Übungstext:
^^^^^^^^^^^^^^^^

Wie wirkt sich die Selbstbewusstheit im Alltag aus?
In einem extrem hohen Maß an Selbstbestimmung und Eigenverantwortung. Jeder kann eine Entscheidung treffen, vorausgesetzt, er berät sich mit seinen Projektkollegen. Ich werde nicht mehr gefragt, ob wir ein neues Hotel bauen. Die Mitarbeiter entscheiden und ich bekomme die Verträge und setze die Unterschrift darunter. Wir hatten dieses Jahr 50 Prozent Wachstum. Selbstverantwortung kann sogar bedeuten, dass Mitarbeiter in bestimmten Bereichen selbst ihre Gehälter bestimmen, auch die ihrer Teamleiter.
Welche Aufgaben bleiben für Sie?
Den wesentlichen Teil meines Tages verwende ich dafür, dass Menschen mit sich selbst und untereinander in gelingende Beziehungen kommen können. Es ist meine Aufgabe, Menschen im Unternehmen zu stärken. Dafür verwende ich gut 80 Prozent meiner Zeit. Früher war das anders, da habe ich 80 Prozent meiner Zeit mit Zahlen verbracht. Geborgenheit, Sicherheit, Nähe und Ermutigung: Das sind die besten Voraussetzungen, um Dinge in Bewegung zu bringen.
Führt sich das Unternehmen also quasi von selbst?
Wir befinden uns in einem Wandlungsprozess, der bis Ende 2018 abgeschlossen sein soll. Wir wollen das Unternehmen in eine Stiftung umwandeln, um dadurch eine gute Grundlage für die nächste Generation und einen Beitrag zum Gemeinwohl zu schaffen.
Was bringt das den Mitarbeitern?
Die Mitarbeiter werden einen wesentlichen Anteil an der Steuerung der Stiftung haben. Darüber hinaus – wenn gewünscht, natürlich – auch meine Familie. Es ist wichtig, dass derjenige, der dem Unternehmen formal vorsteht, jemand ist, der sich wirklich aus freien Stücken heraus für die Steuerung dieses Unternehmens entschieden hat. Weil wenn die Person, sei es auch ein Familienmitglied, dies nur aus reinem Pflichtgefühl macht, ist das nicht gut für das Unternehmen.

^^^^^^^^^^^^^^^^

Ausgangsdaten:
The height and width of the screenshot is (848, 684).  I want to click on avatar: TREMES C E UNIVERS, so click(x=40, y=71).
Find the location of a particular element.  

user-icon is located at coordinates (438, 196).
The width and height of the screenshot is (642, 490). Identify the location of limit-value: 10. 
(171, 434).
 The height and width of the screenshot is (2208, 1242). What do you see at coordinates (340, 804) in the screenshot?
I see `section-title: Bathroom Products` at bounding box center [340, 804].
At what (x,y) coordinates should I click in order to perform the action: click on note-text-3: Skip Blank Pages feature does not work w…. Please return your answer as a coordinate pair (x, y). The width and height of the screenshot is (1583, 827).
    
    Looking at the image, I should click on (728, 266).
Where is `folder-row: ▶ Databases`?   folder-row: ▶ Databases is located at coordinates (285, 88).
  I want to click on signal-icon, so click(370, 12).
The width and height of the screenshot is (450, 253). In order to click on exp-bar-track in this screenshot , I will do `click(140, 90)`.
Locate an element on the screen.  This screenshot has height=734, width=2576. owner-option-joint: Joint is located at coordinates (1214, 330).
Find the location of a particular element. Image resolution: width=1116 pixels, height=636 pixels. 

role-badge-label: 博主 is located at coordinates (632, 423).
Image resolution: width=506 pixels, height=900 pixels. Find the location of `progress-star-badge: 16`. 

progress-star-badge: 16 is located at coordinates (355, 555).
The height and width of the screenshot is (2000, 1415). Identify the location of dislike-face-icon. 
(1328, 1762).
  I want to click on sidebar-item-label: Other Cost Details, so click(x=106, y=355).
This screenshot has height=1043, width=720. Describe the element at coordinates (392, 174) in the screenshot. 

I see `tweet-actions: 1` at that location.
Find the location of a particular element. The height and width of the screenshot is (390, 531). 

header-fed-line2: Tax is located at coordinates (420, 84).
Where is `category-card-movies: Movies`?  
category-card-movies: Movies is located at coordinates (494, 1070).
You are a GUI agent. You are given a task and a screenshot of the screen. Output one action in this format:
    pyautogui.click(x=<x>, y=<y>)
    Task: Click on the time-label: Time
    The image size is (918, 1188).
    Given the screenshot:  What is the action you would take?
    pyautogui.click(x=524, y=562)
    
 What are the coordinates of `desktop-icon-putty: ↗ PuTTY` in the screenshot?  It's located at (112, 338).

^^^^^^^^^^^^^^^^

Welche Dinge nennt der Übungstext als die besten Voraussetzungen, um etwas in Bewegung zu bringen? Zähle alle auf.

Lösung: Geborgenheit, Sicherheit, Nähe und Ermutigung